For the Son of Man is Lord of the sabbath.”” -Matthew 12:1-8.
According to the most ancient Carmelite chronicles, the Order has its origins with the disciples of the prophets Elias and Eliseus. They lived in caves on Mount Carmel.
They honored the Queen of Heaven as the Virgin who is to give birth to the Saviour. When the reality replaced the symbol, the pious ascetics of Carmel were converted to the Christian Faith.
In the 12th century, many pilgrims from Europe who had followed the Crusaders came to join the solitaries.
A rule was established and the Order began to spread to Europe.
Amid the many persecutions raised against the Order of Mount Carmel, newly arrived in Europe, Saint Simon Stock, General of the Order, turned with filial confidence to the Blessed Mother of God.
As he knelt in prayer on July 16, 1251, in the White Friars’ convent at Cambridge, She appeared before him and presented him with the well-known brown scapular, a loose sleeveless garment destined for the Order of Carmel, reaching from the shoulders to the knees.
It was given as an assurance, for all who died wearing it, of Her heavenly protection from eternal death.
An extraordinary promise indeed, but one requiring a life of prayer and sacrifice.
Devotion to the blessed habit spread quickly throughout the Christian world. Pope after Pope enriched it with indulgences, and innumerable miracles put their seal upon its efficacy.
The first of them was worked at Winchester on a man dying in despair, who when the scapular was laid upon him by Saint Simon Stock at once asked for the Sacraments.
In the year 1636, a certain gentleman, member of a cavalry regiment, was mortally wounded at the battle of Tehin, a bullet having lodged near his heart.
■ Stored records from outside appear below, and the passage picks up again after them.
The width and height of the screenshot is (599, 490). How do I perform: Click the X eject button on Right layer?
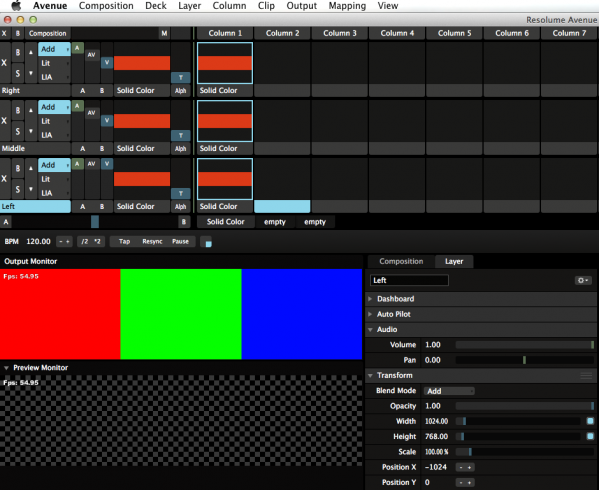5,63
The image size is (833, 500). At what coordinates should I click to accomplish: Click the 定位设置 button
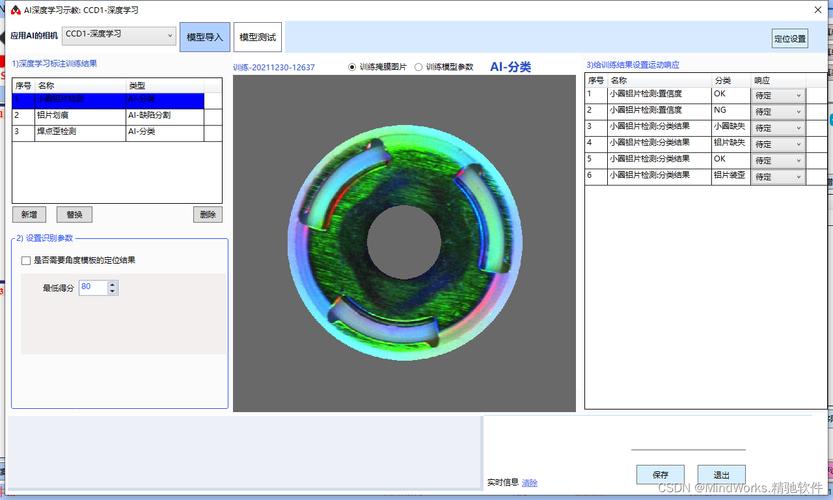pos(789,38)
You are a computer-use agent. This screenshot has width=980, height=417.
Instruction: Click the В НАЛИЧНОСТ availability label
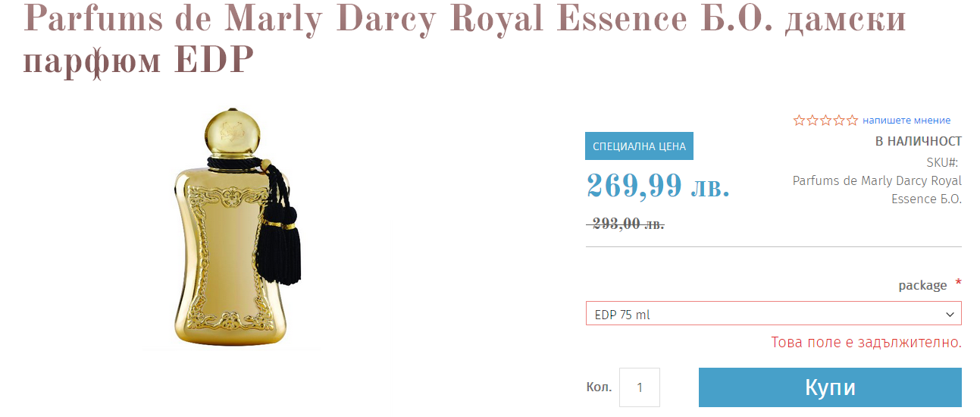point(919,141)
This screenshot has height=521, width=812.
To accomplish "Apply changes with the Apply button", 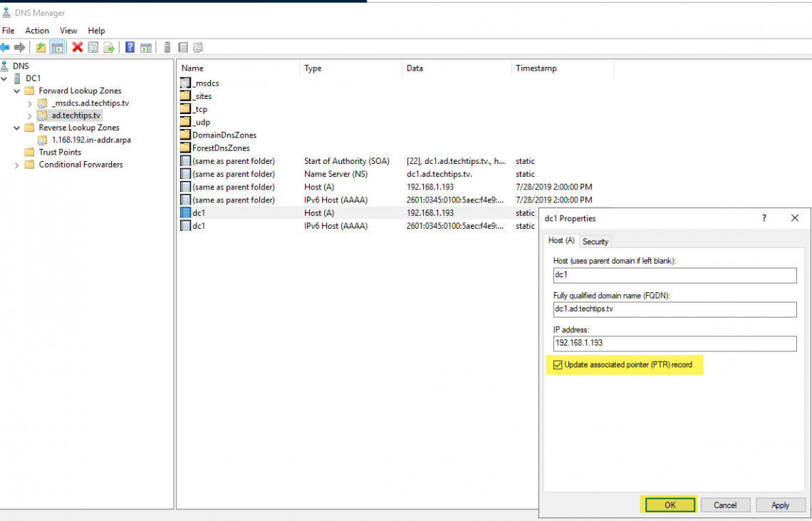I will [781, 505].
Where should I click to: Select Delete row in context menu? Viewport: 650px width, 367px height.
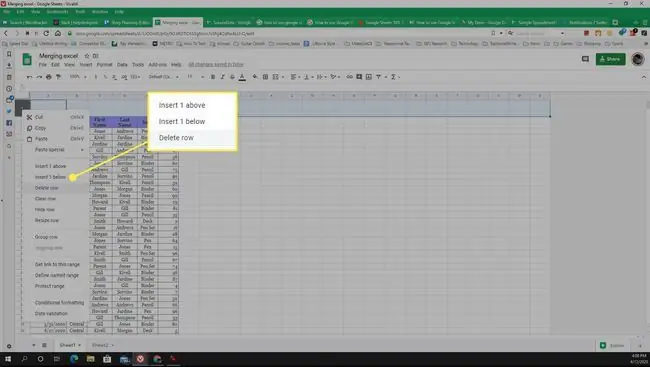click(x=46, y=188)
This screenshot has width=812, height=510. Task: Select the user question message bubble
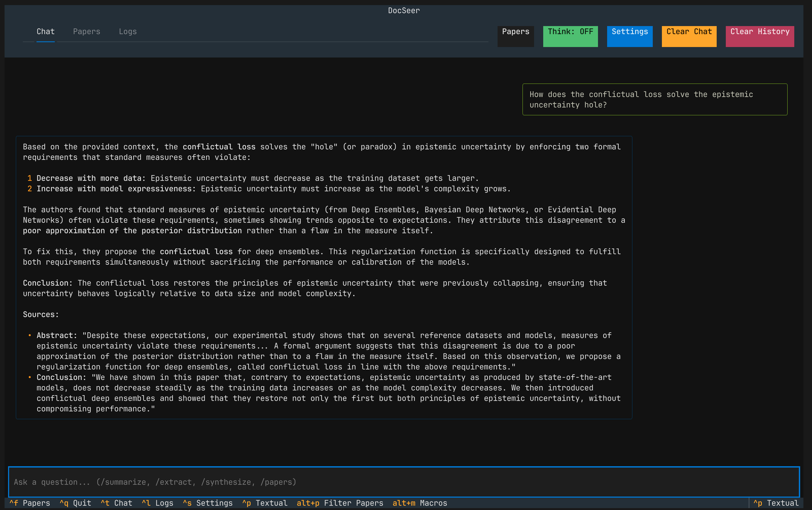point(655,100)
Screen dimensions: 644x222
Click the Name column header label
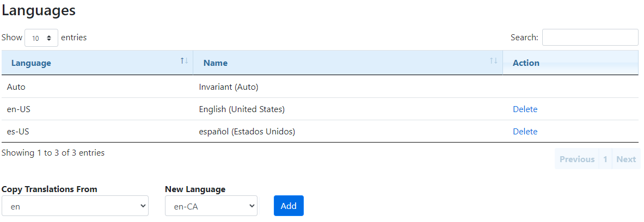click(216, 63)
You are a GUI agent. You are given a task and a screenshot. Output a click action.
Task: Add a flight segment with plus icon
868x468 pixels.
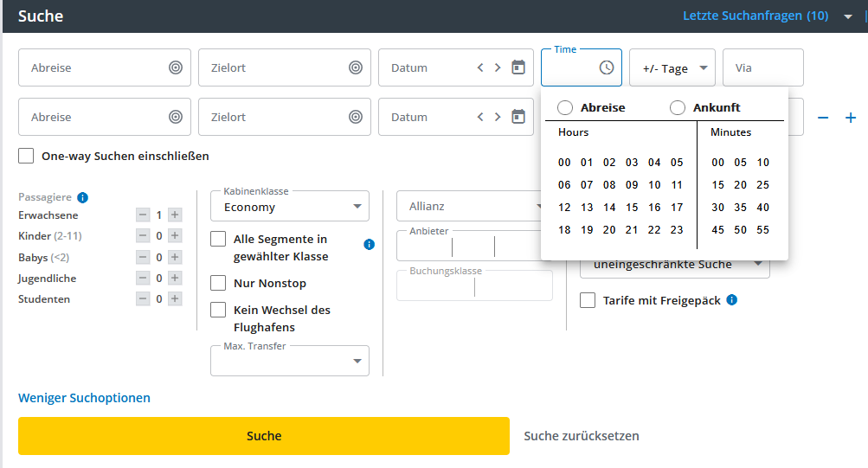(850, 118)
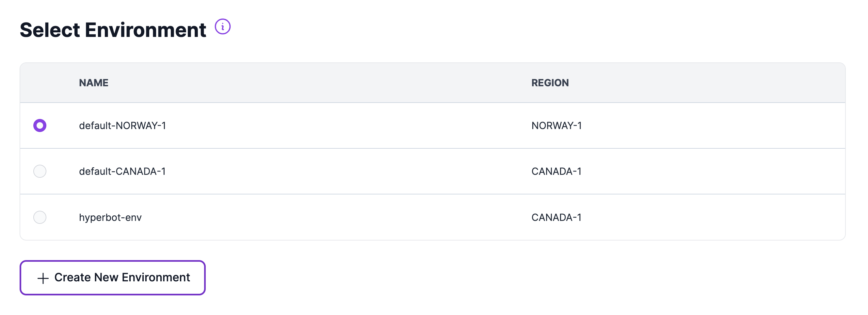
Task: Highlight the hyperbot-env table row
Action: coord(433,217)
He was then in a state of grievous sin, but he had time to make his confession.
Afterwards a surgeon probed his wound, and the bullet was found to have driven his scapular into his heart. When it had been withdrawn he soon expired, making profound acts of gratitude to the Blessed Virgin who had prolonged his life miraculously, thereby preserving him from the irremediable death of his soul.
At Lourdes in 1858, the Virgin chose to make Her last apparition on July 16th, feast of Our Lady of Mount Carmel, the day the Church commemorates Her apparition to Saint Simon Stock.
And at Fatima on October 13, 1917, it is as Our Lady of Mount Carmel that Mary appeared when She said farewell to the three children.
Throughout the ages, the Queen of Carmel has always kept a faithful watch over the destinies of Her cherished children on earth.
(SOURCE: Les Petits Bollandistes: Vies des Saints, by Msgr. Paul Guérin (Bloud et Barral: Paris, 1882), Vol. 8)
Saint Aelred of Rielvaux (1110-1167), Cistercian monk
The Mirror of charity, I, 30-31
“My yoke is easy”
People who complain about the roughness of the Lord’s yoke have possibly not completely rejected the heavy load of the lusts of the world or, if they did reject them, they have enslaved themselves to them again, to their greater shame.
Outwardly they carry the yoke of the Lord but inwardly they submit their shoulders to the burden of the world’s cares.
They set on the balance of the Lord’s yoke the hardships and difficulties which they inflict on themselves… As for the yoke of the Lord: it is “easy and its burden light”.
Indeed, what is sweeter, what more glorious than to see oneself lifted up above the world by the scorn one shows it and, seated at the summit of a conscience at peace, to have the whole world at one’s feet?
Then one sees nothing to desire, nothing to fear, nothing to envy, nothing of one’s own that might be taken away, no evil that might be caused one by another.
The eyes of the heart turn towards “an inheritance that is incorruptible, undefiled and unfading, that is kept for us in heaven” (1Pt 1,4).
With a sort of greatness of soul one gives little importance to this world’s goods: they pass away; to the pleasures of the flesh: they are contaminated; to the world’s pomp: it fades; and in one’s joy one repeats the words of the prophet: “All mankind is grass and all its glory like the flower of the field; the grass withers, the flower fades but the Word of the Lord remains for ever” (Is 40,6-8)…
In charity – and nowhere but in charity – dwells true tranquillity and true sweetness for it is the yoke of the Lord.